Your goal:
Take the lines of the data below from the very first through the line containing "588x591 pixels." and output them exactly, pictures excluded.

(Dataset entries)
※ ※ ※

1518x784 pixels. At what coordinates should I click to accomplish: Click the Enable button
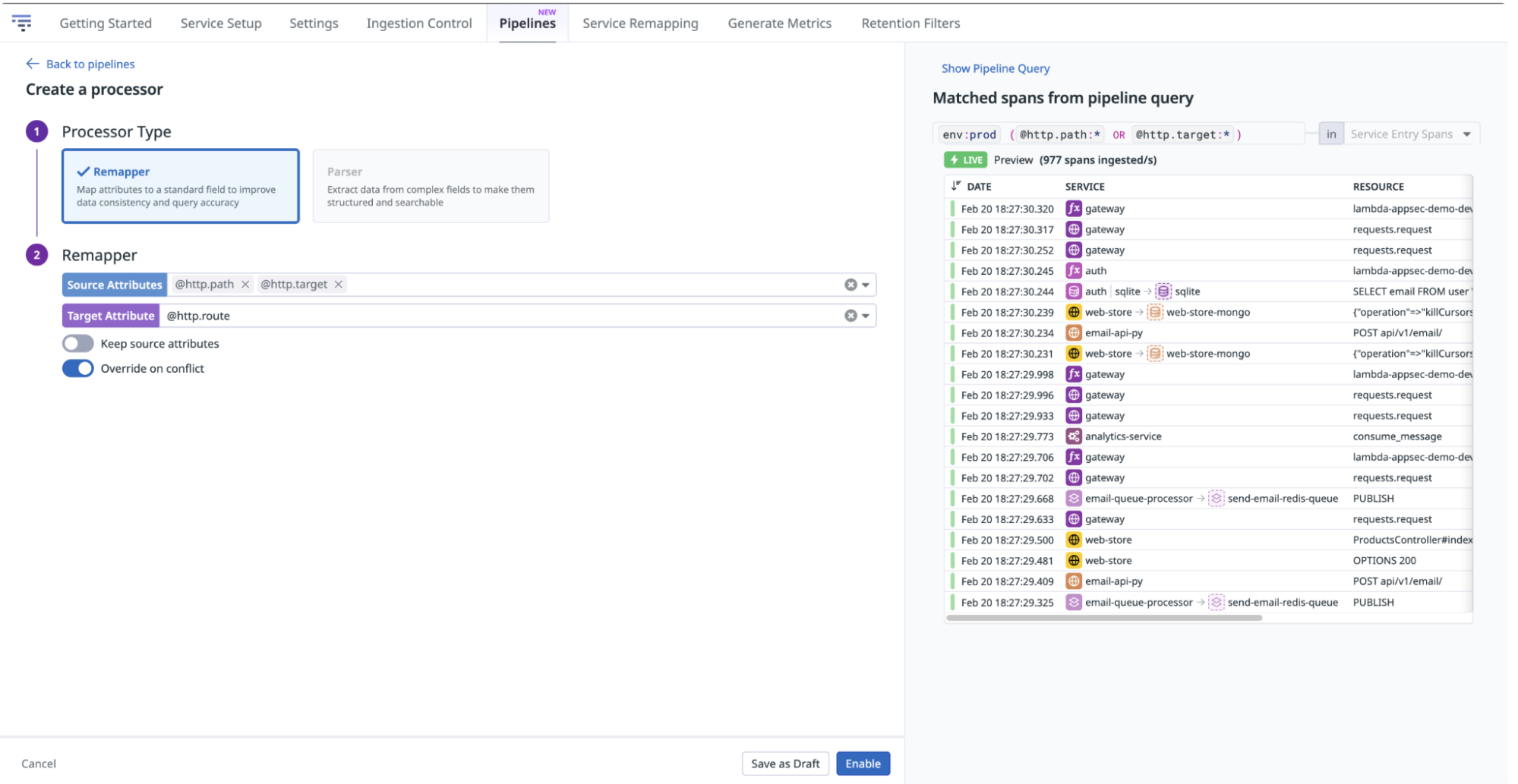pyautogui.click(x=863, y=764)
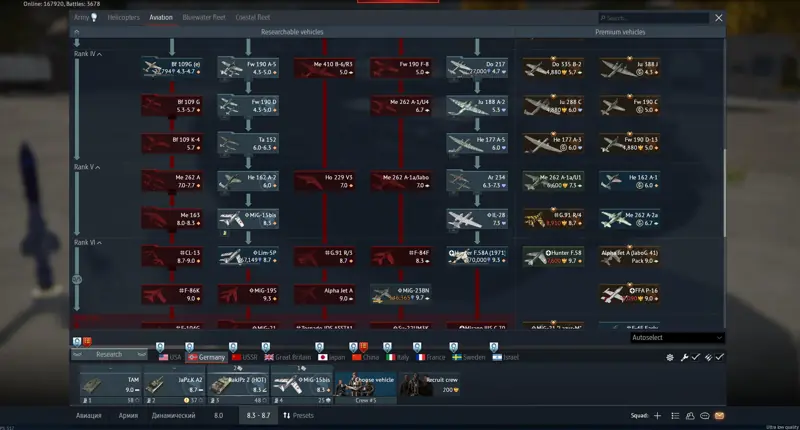Click the vehicle tree vertical scrollbar
Viewport: 800px width, 430px height.
pyautogui.click(x=723, y=193)
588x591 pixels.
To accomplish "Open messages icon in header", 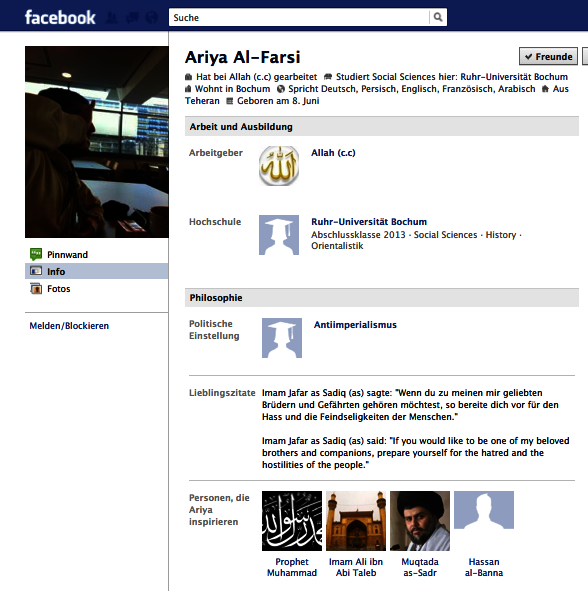I will 132,17.
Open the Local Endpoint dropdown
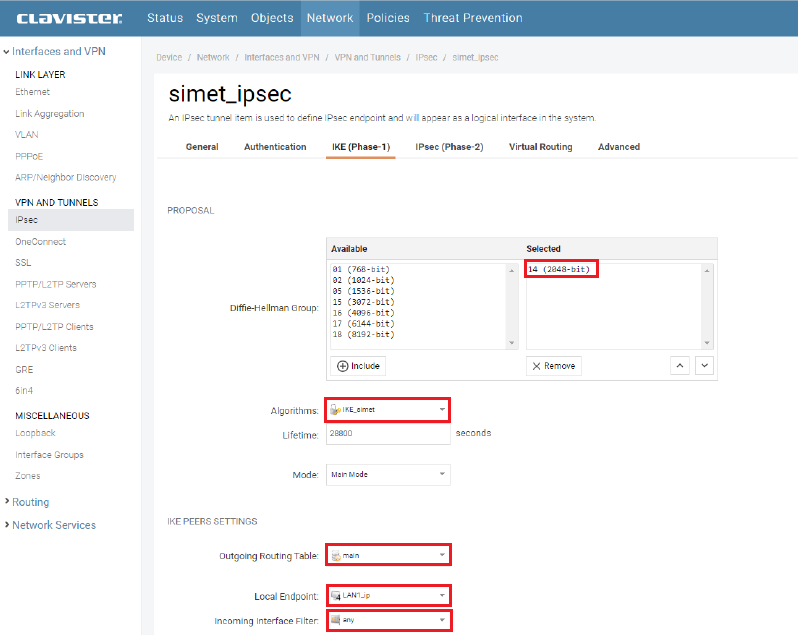Image resolution: width=798 pixels, height=635 pixels. pos(388,596)
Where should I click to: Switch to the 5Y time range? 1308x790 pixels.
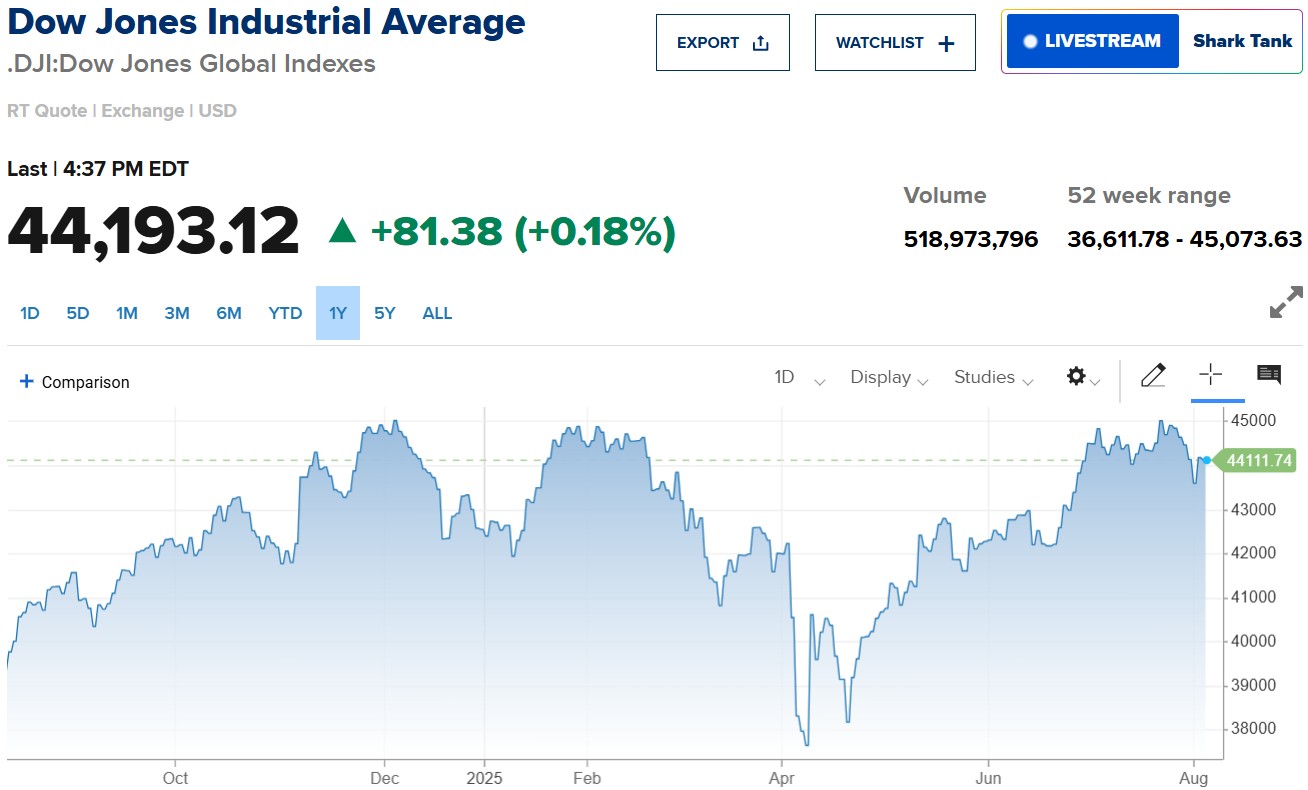[x=385, y=313]
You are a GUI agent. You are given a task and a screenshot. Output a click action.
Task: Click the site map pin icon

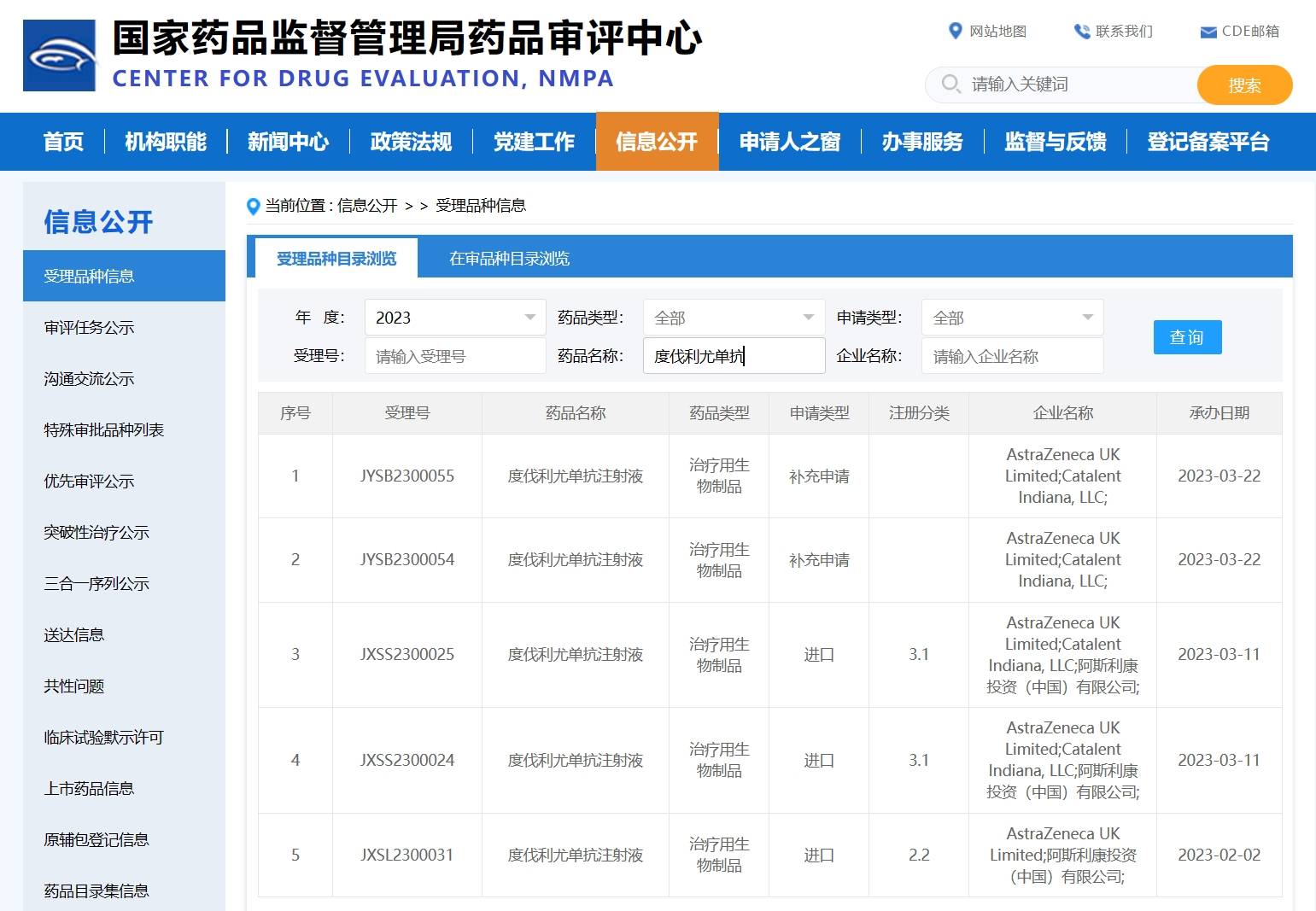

※ ※ ※

Reply to the task:
1518x784 pixels. At what coordinates should I click to accomplish: Click the Enable button
pyautogui.click(x=863, y=764)
Click the vehicle tree vertical scrollbar
Viewport: 800px width, 430px height.
pyautogui.click(x=723, y=193)
588x591 pixels.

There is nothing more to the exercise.